Description of the task – Below this line is a set of entries; quote exactly the lines from the line that contains "Given: Click the Twitter" to the line that contains "Task: Expand the Estado Pendientes dropdown", both lines included.

Stored records –
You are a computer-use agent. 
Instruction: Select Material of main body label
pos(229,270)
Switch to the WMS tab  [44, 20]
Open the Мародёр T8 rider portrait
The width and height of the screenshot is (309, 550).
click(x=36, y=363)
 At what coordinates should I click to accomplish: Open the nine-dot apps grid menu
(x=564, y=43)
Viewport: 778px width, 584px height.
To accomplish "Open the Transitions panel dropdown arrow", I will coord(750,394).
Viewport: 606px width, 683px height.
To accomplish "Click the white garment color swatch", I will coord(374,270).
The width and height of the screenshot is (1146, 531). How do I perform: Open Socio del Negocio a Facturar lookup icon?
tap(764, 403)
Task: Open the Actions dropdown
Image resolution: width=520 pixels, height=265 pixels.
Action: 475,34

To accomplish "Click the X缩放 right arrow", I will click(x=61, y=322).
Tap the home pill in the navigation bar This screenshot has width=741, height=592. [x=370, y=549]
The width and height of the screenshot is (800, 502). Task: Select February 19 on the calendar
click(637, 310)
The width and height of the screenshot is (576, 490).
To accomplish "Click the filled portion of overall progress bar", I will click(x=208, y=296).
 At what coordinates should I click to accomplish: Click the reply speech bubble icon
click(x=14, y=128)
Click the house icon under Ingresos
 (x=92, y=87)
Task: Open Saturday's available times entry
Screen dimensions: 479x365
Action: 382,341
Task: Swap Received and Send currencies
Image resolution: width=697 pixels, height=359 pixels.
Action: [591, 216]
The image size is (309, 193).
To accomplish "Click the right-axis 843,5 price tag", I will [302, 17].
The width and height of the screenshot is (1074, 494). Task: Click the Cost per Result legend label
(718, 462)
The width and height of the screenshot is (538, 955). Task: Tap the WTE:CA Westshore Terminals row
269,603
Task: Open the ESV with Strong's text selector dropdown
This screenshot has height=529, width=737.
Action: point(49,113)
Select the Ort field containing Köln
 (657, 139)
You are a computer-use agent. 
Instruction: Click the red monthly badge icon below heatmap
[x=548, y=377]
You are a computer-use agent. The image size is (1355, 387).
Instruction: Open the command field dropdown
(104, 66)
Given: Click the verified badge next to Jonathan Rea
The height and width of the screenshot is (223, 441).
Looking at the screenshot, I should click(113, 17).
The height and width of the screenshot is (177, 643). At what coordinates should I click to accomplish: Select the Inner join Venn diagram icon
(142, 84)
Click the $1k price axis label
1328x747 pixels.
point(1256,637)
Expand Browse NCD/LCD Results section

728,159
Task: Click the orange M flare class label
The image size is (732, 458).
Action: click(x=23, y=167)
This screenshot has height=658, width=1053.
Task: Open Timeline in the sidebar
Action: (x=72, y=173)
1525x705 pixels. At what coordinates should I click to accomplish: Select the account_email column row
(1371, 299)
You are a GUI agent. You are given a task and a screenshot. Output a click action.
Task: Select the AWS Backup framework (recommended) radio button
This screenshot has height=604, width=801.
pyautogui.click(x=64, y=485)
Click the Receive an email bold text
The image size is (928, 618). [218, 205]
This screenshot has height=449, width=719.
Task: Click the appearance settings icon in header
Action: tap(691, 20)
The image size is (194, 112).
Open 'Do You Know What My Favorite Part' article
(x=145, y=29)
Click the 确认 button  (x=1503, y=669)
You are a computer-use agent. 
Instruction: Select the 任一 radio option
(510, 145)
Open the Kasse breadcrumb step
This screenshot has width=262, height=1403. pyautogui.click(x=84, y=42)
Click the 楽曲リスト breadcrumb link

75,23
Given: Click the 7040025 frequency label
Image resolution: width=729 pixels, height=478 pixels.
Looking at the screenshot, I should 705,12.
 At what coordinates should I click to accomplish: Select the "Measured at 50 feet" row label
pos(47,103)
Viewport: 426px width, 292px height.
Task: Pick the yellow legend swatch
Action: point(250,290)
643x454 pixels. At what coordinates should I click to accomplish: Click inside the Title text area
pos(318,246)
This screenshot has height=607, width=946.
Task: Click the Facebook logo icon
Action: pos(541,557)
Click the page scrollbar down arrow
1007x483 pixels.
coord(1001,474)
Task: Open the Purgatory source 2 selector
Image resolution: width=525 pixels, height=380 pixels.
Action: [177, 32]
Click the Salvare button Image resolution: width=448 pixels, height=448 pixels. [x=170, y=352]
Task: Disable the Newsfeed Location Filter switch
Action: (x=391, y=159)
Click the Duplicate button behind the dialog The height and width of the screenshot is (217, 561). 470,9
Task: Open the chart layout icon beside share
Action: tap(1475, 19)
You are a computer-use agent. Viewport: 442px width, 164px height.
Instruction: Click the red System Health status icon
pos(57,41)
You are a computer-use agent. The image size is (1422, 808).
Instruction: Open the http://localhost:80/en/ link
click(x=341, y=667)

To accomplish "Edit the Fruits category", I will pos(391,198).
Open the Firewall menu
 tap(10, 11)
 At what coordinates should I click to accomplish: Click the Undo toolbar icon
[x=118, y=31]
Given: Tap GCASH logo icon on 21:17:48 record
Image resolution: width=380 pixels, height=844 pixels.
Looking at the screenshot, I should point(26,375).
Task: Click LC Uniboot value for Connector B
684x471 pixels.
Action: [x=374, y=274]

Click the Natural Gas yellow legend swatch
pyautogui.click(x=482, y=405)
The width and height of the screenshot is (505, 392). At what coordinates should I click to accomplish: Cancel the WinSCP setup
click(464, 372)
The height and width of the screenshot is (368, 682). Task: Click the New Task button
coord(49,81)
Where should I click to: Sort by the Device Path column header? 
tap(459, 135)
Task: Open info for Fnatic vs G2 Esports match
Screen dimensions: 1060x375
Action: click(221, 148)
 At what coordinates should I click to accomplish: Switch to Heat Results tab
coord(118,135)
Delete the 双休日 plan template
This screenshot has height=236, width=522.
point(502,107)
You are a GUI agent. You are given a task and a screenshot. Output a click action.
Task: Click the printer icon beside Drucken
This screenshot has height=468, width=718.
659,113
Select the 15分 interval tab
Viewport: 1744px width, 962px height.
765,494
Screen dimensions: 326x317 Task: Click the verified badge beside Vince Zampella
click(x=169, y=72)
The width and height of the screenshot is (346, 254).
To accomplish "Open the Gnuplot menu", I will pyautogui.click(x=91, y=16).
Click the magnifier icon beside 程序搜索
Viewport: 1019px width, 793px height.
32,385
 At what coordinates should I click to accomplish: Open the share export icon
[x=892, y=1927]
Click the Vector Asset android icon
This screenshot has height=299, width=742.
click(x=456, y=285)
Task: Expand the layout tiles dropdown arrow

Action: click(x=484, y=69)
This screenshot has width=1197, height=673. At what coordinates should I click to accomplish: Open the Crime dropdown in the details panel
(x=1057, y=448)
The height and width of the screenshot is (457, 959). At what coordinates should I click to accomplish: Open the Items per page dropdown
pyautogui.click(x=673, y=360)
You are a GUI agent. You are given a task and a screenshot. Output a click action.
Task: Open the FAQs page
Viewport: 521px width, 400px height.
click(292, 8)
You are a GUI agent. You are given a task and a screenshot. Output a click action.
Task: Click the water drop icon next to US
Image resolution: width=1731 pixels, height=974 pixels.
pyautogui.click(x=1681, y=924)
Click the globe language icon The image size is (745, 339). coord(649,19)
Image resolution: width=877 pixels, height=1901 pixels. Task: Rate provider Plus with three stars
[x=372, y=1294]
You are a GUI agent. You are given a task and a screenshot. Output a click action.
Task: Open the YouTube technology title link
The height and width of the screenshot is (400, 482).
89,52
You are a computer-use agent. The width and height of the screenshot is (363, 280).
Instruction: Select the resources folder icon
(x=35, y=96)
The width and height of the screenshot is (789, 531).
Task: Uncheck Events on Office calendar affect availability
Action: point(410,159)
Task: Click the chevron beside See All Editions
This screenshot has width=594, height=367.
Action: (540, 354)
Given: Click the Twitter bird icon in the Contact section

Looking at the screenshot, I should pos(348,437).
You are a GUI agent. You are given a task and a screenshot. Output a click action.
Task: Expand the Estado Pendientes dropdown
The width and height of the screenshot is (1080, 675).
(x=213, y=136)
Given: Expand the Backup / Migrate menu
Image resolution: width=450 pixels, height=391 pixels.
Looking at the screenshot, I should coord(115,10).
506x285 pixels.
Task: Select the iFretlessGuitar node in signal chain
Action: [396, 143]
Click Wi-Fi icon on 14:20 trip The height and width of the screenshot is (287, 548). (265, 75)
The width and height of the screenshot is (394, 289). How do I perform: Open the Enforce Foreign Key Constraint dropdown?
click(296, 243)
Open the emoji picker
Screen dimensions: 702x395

Written solution –
Given: Click the Twitter bird icon in the Contact section

Looking at the screenshot, I should pos(348,437).
You are a GUI agent. You are given a task and a screenshot. Output a click action.
Task: Expand the Estado Pendientes dropdown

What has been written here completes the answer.